Beanie meminta kereta di belakang mereka untuk berhenti di depan Treasure Pavilion. Kemudian, keduanya melangkah melewati gerbang Treasure Pavilion dan memasuki aula.
Saat mereka melakukan itu, sesuatu keluar dari bagian terdalam toko. Kecepatannya sangat cepat sehingga dengan kekuatan Beanie, dia hanya bisa melihat bayangan hitam kecil menghilang.
Ketika sosok kecil ini hendak melarikan diri dari Treasure Pavilion, pintunya tiba-tiba tertutup.
BAM!
"Aduh!"
Bayangan itu menabrak pintu dan memantul kembali, mendarat tepat di sebelah David dan Beanie. Mereka berdua menatap bayangan itu dengan cermat. Ternyata itu adalah seorang gadis kecil berusia sekitar tujuh atau delapan tahun. Dia sangat imut, dan dia mirip boneka porselen. Dia memiliki senyum di wajahnya yang memerah yang membuatnya tampak seperti baru saja keluar dari lukisan, tapi tubuhnya sedikit kotor.
Dia duduk di lantai sambil menutupi dahinya dengan tangannya, ada ekspresi sedih di wajahnya.

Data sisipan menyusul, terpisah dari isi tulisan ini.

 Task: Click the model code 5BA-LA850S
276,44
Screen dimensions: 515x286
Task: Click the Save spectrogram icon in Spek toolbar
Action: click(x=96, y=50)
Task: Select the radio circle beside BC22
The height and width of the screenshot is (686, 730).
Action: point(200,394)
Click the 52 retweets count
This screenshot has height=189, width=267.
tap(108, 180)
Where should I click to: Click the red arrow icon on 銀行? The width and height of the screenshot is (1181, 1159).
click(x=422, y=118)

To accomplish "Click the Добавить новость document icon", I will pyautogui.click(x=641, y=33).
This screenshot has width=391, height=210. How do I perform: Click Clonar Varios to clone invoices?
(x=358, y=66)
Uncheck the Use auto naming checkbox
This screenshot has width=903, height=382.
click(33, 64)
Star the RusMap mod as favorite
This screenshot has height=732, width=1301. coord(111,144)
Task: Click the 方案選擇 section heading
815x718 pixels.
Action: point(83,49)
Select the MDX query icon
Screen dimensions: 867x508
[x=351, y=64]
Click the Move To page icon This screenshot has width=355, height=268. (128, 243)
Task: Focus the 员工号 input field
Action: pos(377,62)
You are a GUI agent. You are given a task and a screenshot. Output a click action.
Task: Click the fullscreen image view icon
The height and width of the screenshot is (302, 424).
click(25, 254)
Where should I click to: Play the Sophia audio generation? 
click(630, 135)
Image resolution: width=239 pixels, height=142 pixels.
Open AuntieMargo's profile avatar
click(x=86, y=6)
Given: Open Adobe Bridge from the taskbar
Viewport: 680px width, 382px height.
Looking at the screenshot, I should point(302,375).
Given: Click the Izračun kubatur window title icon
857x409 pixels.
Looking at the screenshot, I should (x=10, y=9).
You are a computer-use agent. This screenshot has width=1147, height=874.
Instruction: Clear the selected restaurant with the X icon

Rupanya benturan tadi menyakitinya.
Saat ini, lampu di aula Treasure Pavilion menyala. Kemudian seseorang berkata dengan gigi terkatup, "Bocah cilik, akhirnya aku menangkapmu."
Kemudian, lebih dari selusin penjaga berlari keluar dari ruang samping Treasure Pavilion dan dengan cepat mengepung gadis kecil itu, David, dan Beanie. Sebelum David dan Beanie mengerti apa yang terjadi, mereka sudah dikepung.
Akhirnya, seorang pria paruh baya masuk ke aula. Para penjaga secara otomatis melangkah ke samping. Ketika pria paruh baya itu melihat mereka berdua, dia terkejut sesaat.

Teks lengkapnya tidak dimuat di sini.